PW--1/6 to Ex. PW--1/8; counter foils had been perused to return
a finding that the purpose of letting of the shop has not been
mentioned in the said counter foils; the RCT had also noted that
before the ARC no question or suggestion has been given to PW-1
(Roshan Lal) in his cross-examination that the counter foils had
not depicted the correct picture or the premises had been let out
to the tenant for a commercial purpose. This was a serious lacuna
and as such the defence sought to be built up by the defendant
that the premises had been let out for a commercial purpose was
not substantiated.
7. The ARC had de-exhibited the rent receipts vide a detailed
order dated -2.7.2006; his finding was to the effect that these rent
receipts were only photocopies; he had summoned the record of
the eviction petition No.148/1989 to verify the submission of the
tenant that the original of the rent receipts had been filed in that
eviction petition but the perusal of the record had shown this to
be an incorrect fact. The lease deed Ex.PW-1/10 had also been
proved on record evidencing the fact that the premises could be
used only for a residential purpose. The lease deed executed
between the original lessor i.e. the DDA and the owner and its
relevant clauses (i.e. clauses 6,7 and 8) stated that violation of the
terms of the lease deed committed by the lessee would make the
property liable for a re-entry which clearly amounted to a misuser
within the ambit and scope of Section 14(c) of the DRCA. In this
background the submission of the petitioner that the premises had
been let out for a commercial purpose and there was no mis-user
rightly did not find favour with the finding of the two courts below
and the finding of the two courts below on no count suffers from
any infirmity.
8. The ground of Section 14(1)(c) was rightly made out.

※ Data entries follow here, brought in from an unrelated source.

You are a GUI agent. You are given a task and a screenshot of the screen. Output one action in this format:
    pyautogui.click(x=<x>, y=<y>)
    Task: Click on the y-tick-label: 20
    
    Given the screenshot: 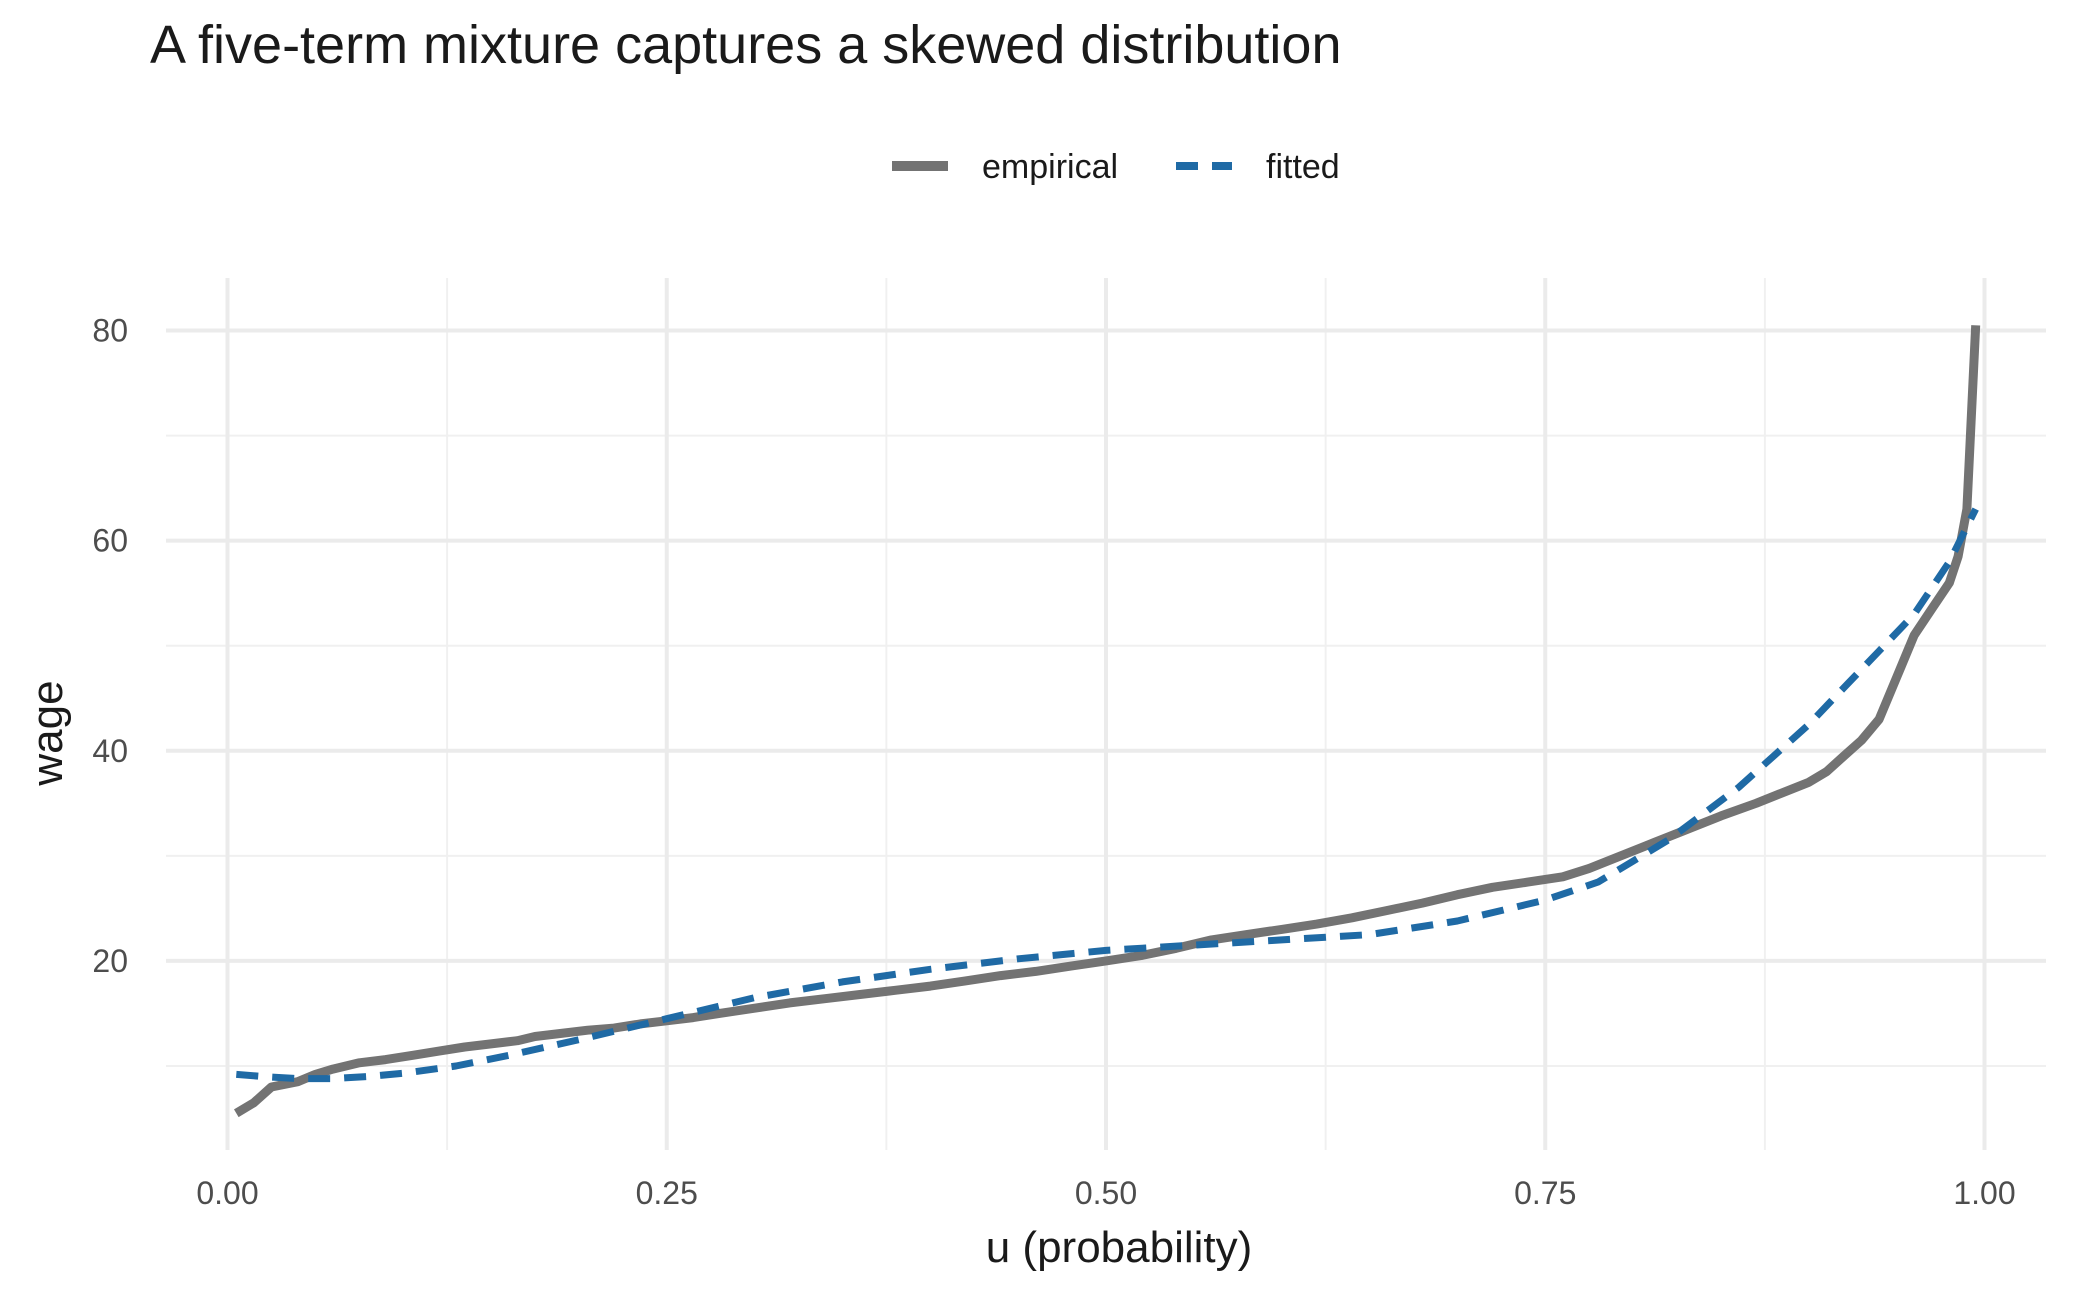 What is the action you would take?
    pyautogui.click(x=110, y=961)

Section 14(5) of the DRCA had also been adhered to. Eviction
order could not have been passed unless the misuser was of such
a nature that is was a public nuisance or that it was a case of
damage to the premises or otherwise detrimental to the interest of
the landlord.
9. Admittedly even as per the case of the petitioner the
premises are being used as a shop which is contrary to the user
for which the premises had been let out; which was for a
residential purpose. Ground under Section 14(1)(d) was also
made out.
10. On no count findings of the two courts below suffers from
any infirmity. The impugned order suffers from no infirmity.
Petition is without any merit. Dismissed.